В Советском Союзе был свой дополнительный резон желать наступления компьютерной эры. С 1959 года у нас падали темпы роста экономики. Причина была проста: советская модель, как бы ее ни ругали задним числом, идеально подходила для ускоренной индустриализации, позволяла невероятно эффективно (не взирая на «человеческую» цену) мобилизовать ресурсы для развития промышленности в отсталой стране. Но к концу 50-х эта задача была выполнена. А управлять сложной индустриальной экономикой - дело совершенно иное. Прежние методы перестали срабатывать. Вместо простых задач (построить столько-то больших заводов) появились сложные (наладить их эффективное взаимодействие, учесть спрос населения, предугадать перспективные направления развития и т. п.) Центральный аппарат захлебывался от нарастающего потока информации, которую не могли не только грамотно проанализировать, но даже своевременно обработать. К началу 60-х годов начинаются разговоры о децентрализации управления, совмещении плана и рынка. Но тут на выручку бюрократу приходят компьютеры. Сразу вспоминается ленинская фраза, что «социализм - это учет и контроль». Электронно-вычислительные машины должны придать централизованному планированию второе дыхание.

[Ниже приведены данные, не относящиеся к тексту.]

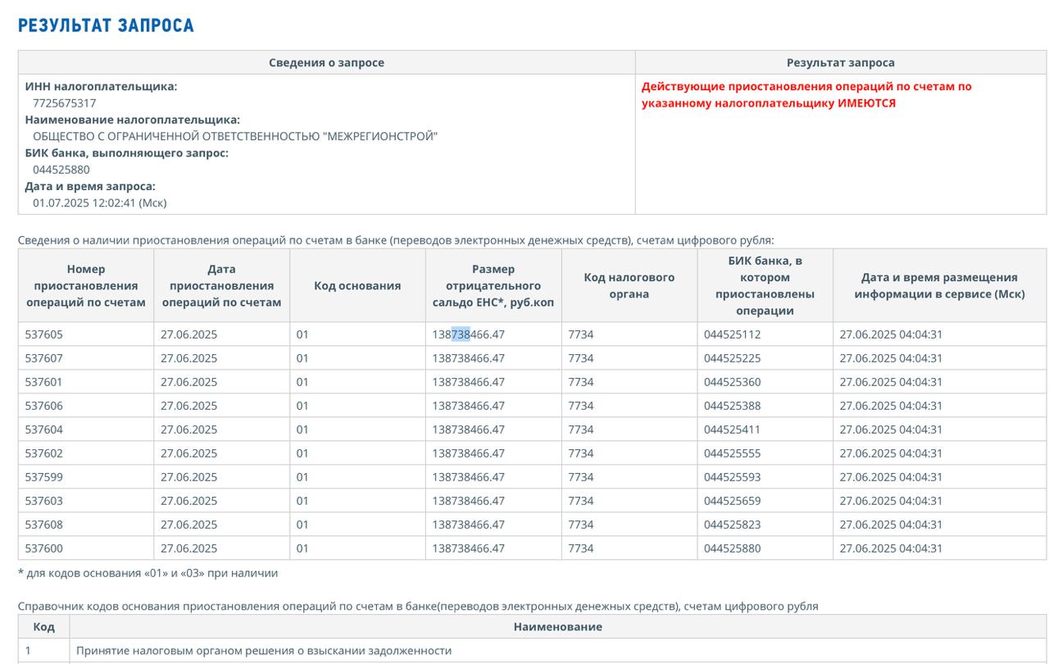Screen dimensions: 1049x664
Task: Click the "Сведения о запросе" column header
Action: (326, 62)
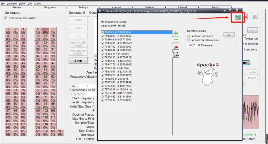Enable the Include Harmonics checkbox
Viewport: 268px width, 144px height.
188,36
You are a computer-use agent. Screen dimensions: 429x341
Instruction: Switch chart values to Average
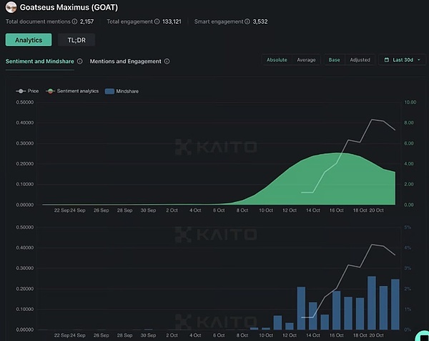(306, 60)
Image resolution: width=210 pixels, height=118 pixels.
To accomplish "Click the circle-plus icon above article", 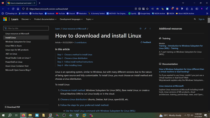I will point(140,29).
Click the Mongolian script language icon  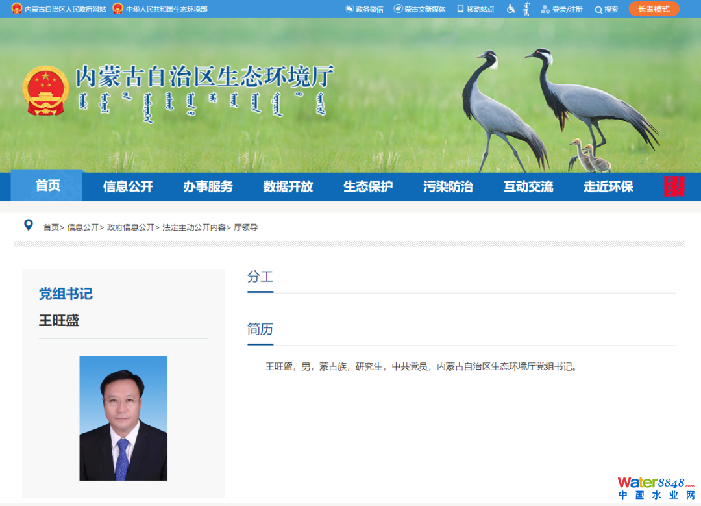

Впрочем, идея плановой экономики не чужда была и Западу. Если прочитать модные в 60-е годы книги Дж. Гелбрейта, легко заметить, что необходимость планирования в индустриальном обществе он связывает именно с технологическим развитием. Чтобы осуществить крупномасштабные и «революционные» научно-производственные проекты, нужны не только огромные деньги (они есть и в частном секторе), нужны время и уверенность, что спустя 10-15 лет на ваши разработки будет спрос вне зависимости от текущих колебаний рыночной конъюнктуры. Такие гарантии может дать только государство.